From: "Darrick J. Wong" <djwong@kernel.org>
To: Christoph Hellwig <hch@lst.de>
Cc: Carlos Maiolino <cem@kernel.org>, linux-xfs@vger.kernel.org
Subject: Re: [PATCH 09/15] xfs: simplify buffer I/O submission
Date: Mon, 6 Jan 2025 22:42:24 -0800 [thread overview]
Message-ID: <20250107064224.GA6174@frogsfrogsfrogs> (raw)

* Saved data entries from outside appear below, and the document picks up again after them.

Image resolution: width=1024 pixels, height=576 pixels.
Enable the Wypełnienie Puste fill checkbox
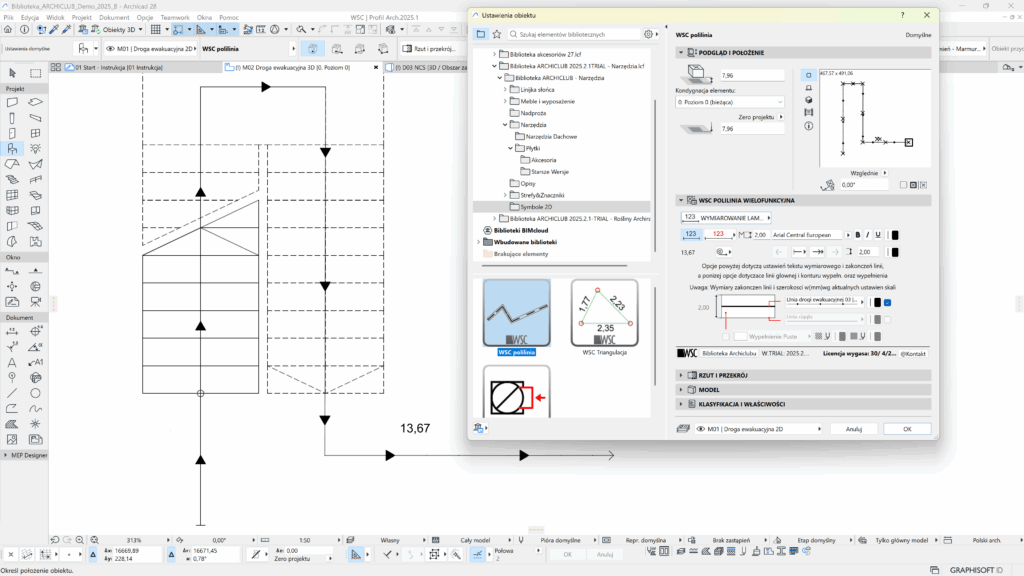tap(726, 336)
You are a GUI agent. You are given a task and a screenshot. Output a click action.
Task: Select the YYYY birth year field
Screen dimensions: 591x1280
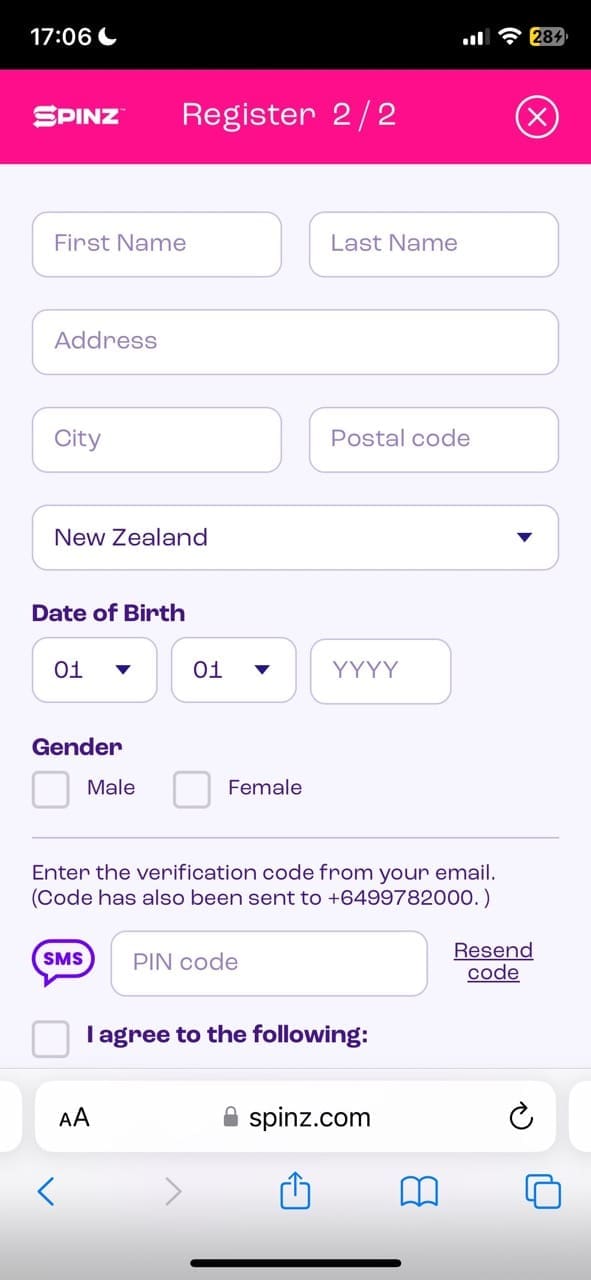[x=381, y=670]
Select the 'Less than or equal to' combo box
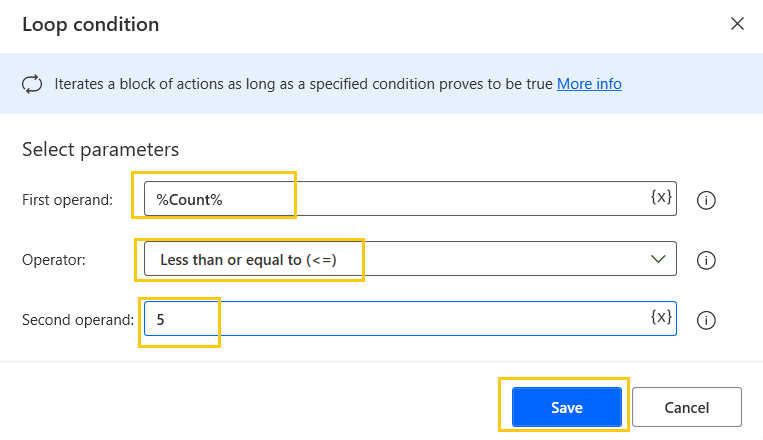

In-Reply-To: <20250106095613.847700-10-hch@lst.de>
On Mon, Jan 06, 2025 at 10:54:46AM +0100, Christoph Hellwig wrote:
> The code in _xfs_buf_ioapply is unnecessarily complicated because it
> doesn't take advantage of modern bio features.
>
> Simplify it by making use of bio splitting and chaining, that is build
> a single bio for the pages in the buffer using a simple loop, and then
> split that bio on the map boundaries for discontiguous multi-FSB buffers
> and chain the split bios to the main one so that there is only a single
> I/O completion.
>
> This not only simplifies the code to build the buffer, but also removes
> the need for the b_io_remaining field as buffer ownership is granted
> to the bio on submit of the final bio with no chance for a completion
> before that as well as the b_io_error field that is now superfluous
> because there always is exactly one completion.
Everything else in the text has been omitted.